Il y a plus de trente ans, Jacqueline Huppert-Laufer réalisait une étude sur les femmes cadres dans La féminité neutralisée ? (1982), étude qui résonne étrangement avec nos conclusions. En effet, à la fin des années 1970 on exigeait déjà des femmes cadres qu'elles ne mettent pas trop en avant leur « féminité » : « L'une des conditions de cette crédibilité, c'est de gommer cette agressive féminité : décolletés plongeants, fanfreluches, celles qui ont su oublier ce côté féminin, qui ont su adopter le tailleur strict, la cravate, le chemisier, celles-là permettent que l'aspect féminin ne vienne pas se mettre en travers d'autres choses. » Cette citation rappelle particulièrement les propos d'une enquêtée, évoqués au chapitre VI : Julie m'avait confié avoir été amenée à « renoncer » à sa féminité (décolletés, jupes) dès sa première année à Epitech. J. Huppert-Laufer avait également remarqué : « Faire oublier qu'on est une femme devient ainsi une question de loyauté de la part de la femme cadre face à ses collègues masculins. L'ordre de l'organisation ne saurait tolérer l'irruption d'une subjectivité féminine qui désarmerait l'homme sur son propre terrain. » Ces conclusions font également écho aux nôtres, bien qu'étant séparées de trente ans.
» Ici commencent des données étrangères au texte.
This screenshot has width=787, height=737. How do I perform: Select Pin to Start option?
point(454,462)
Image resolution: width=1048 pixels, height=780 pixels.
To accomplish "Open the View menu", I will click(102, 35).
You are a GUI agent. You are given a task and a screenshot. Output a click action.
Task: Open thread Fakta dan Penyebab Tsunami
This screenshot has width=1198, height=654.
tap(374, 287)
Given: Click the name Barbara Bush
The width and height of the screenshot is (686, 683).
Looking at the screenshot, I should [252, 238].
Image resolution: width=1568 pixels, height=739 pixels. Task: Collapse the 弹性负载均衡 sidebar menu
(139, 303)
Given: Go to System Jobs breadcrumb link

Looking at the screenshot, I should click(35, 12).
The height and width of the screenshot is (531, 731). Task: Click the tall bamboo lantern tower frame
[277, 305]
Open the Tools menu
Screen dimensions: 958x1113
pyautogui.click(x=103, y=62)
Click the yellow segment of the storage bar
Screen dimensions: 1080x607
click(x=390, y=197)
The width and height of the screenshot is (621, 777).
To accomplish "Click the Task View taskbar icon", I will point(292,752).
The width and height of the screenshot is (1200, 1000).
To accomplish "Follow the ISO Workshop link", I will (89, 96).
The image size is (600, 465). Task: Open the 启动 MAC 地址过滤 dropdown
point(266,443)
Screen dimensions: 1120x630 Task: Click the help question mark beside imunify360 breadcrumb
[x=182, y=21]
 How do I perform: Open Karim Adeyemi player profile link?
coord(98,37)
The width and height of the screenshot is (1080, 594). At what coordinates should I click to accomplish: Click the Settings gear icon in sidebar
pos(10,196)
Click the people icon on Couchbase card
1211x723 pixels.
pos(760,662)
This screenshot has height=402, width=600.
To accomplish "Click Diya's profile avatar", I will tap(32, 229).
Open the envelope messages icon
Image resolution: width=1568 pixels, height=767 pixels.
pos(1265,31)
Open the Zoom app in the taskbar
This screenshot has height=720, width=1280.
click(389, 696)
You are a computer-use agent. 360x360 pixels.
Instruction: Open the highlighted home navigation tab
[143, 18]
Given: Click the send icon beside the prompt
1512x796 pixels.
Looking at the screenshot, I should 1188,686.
J. Huppert-Laufer avait également constaté que les entreprises créaient un système de règles et de valeurs, auquel les cadres devaient adhérer, et qui était partie intégrante de l'identité des cadres hommes :

« Notre hypothèse est ici que l'intrusion des femmes à des postes de plus en plus semblables à ceux des hommes dans un système qui leur offre en fait des opportunités importantes sur le plan de la carrière ne peut que renforcer la crise d'identité des hommes et leur désir d'asseoir leur légitimité sur ce qu'on pourrait appeler « l'exclusivité » de l'adhésion et de l'interprétation correcte des règles. [...] Dénier aux femmes la capacité à « vraiment » tenir leur rôle comme un homme, et surtout à vraiment comprendre, à vraiment adhérer au système, c'est tenter de retrouver à un autre niveau- psychologique et idéologique- le clivage qui n'est plus complètement réglé par la réalité de l'organisation. [...] Serait-il alors surprenant que la relation avec les femmes-collègues soit l'un des points aveugles, l'une des « failles » d'un système d'adhésion qui repose sur le langage, sur le code ?[...] . De cette adhésion, de ce langage, ne serait-il pas nécessaire que les femmes soient exclues, alors même que dans la réalité de l'organisation leur rôle n'est plus, ou de moins en moins, ancré dans la différence ? »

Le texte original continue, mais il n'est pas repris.